Title – Original dealer title, kept intact.
Price – Shown in dealer’s currency.
Availability – Updated automatically (Available/Sold).
Structured Metadata – Conflict, Nation, Item Type, Source Site, Product ID, Currency.
Shipping Info – Location when available.
View on Original Site – Opens the dealer’s product page.
Save – Add to your Milivault collection.
Description – Dealer text, cleaned and standardized.
Supporting Tools (Streamlit)
Alongside the site, I built internal tools in Streamlit to keep the dataset clean and usable:
Labeling Tool: A batch-confirm interface for quickly validating or overriding ML/OpenAI classifications.
SQL Explorer: A lightweight dashboard for querying and validating trends in the data.
These tools aren’t public-facing yet, but they show I can design internal ops tools as well as external products.
This Streamlit tool lets me validate products in bulk. Here, I’m confirming that these items belong to 19th Century, France, Headwear. The second product is actually a helmet, so I leave it unselected. With one action, I can batch-confirm the rest — updating the user_confirmed column in PostgreSQL. This human-in-the-loop workflow is what keeps 350,000+ classifications accurate while still scaling efficiently.
Results
A fully functional end-to-end system: from scraping to ML to a usable web application.
Hundreds of thousands of products pre-classified and searchable in one place.
Fast, responsive filtering across 100+ dealer sites — something no collector could do manually.
AI features integrated into both data ingestion (classification pipeline) and user input (AI-assisted item creation).
Early insights already emerging — e.g., analysis of helmets shows that sales platform is the strongest predictor of price.
Why it matters
This section closes the loop: I can take messy, unstructured dealer listings and turn them into a production-grade application.

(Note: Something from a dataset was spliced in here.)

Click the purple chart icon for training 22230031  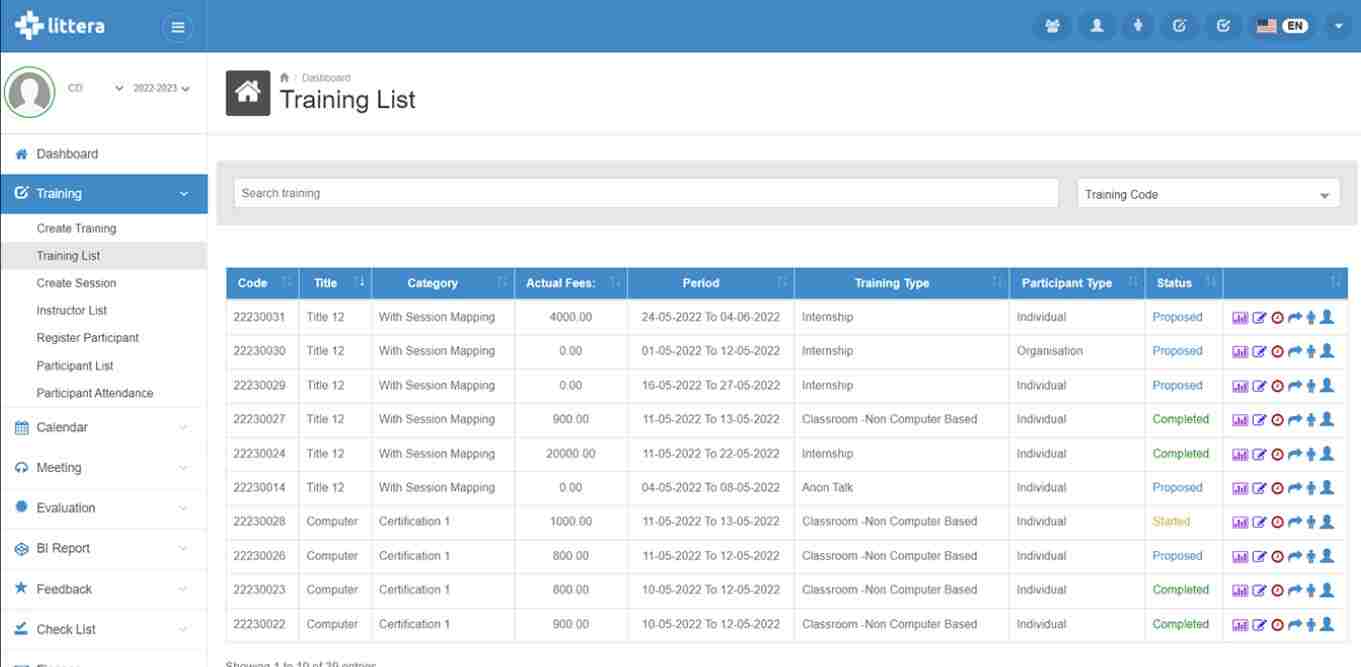coord(1240,318)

For a prospective employer, it demonstrates:
Full-stack capability: Django + PostgreSQL + AWS + Render.
Data engineering: handling 350k+ records with real-time search and filter.

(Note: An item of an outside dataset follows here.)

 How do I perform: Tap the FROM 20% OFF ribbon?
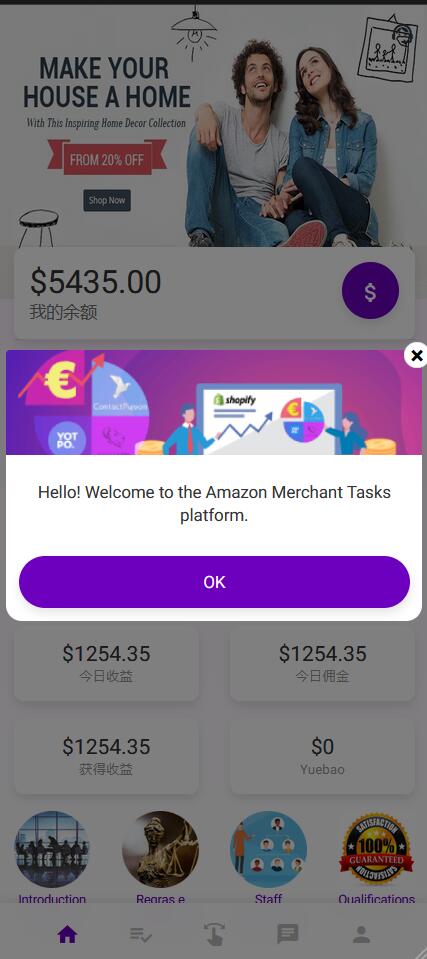(x=107, y=157)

ML/AI integration: hybrid classification pipeline + AI-assisted user workflows.
Product sense: building something real people could use, not just backend scripts.
Conclusion
I turned messy listings from 100+ independent dealers into a production data product: 350k+ items scraped, cleaned, classified, and searchable in seconds.
Milivault proves end-to-end execution: data collection (Python/AWS), model-driven classification (scikit-learn first pass, OpenAI fallback, human review), a reproducible data layer (PostgreSQL + history), and a usable application (Django on Render). The pipeline achieves ~80–90% local classifications, cuts cost/time by ~80%, and keeps data fresh on a 10-minute/12-hour cadence.

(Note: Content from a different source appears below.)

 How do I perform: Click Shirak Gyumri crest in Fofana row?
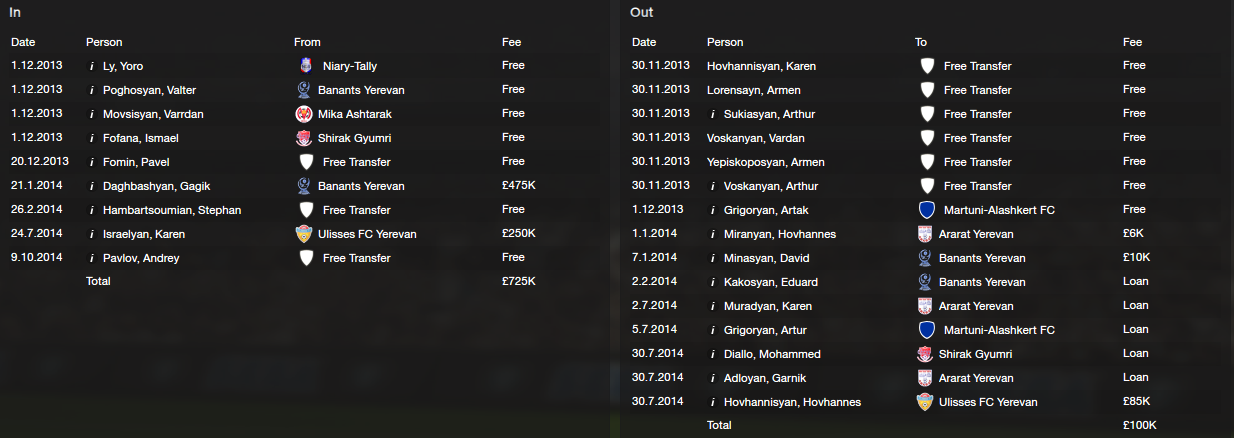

On top of the platform, I delivered market insights:
Helmets: price is driven most by dealer, completeness, decals, and scarcity (paratrooper M38 as the standout outlier).
Medals: tier/variant sets the baseline (EK1 > EK2), scarcity raises the curve, and boxes/documents add value mainly for rarer pieces; maker effects matter, condition less than collectors think.
Why this matters: Milivault turns an unruly niche market into structured, explainable data—useful for collectors (alerts/valuations), dealers (benchmarking), and analysts (pricing indices & trends). It’s not a demo; it’s a maintainable system with auditability, versioned models, and clear paths to product features.
What’s Next
Ship more models: move Nation and Conflict classifiers to production with active learning.
Pricing analytics: dealer-normalized price index, watchlists, and alerts for new/underpriced items.
User features: saved searches, collection tracking, “similar items” from text+image signals.
Data access: read-only API + curated monthly snapshots for researchers.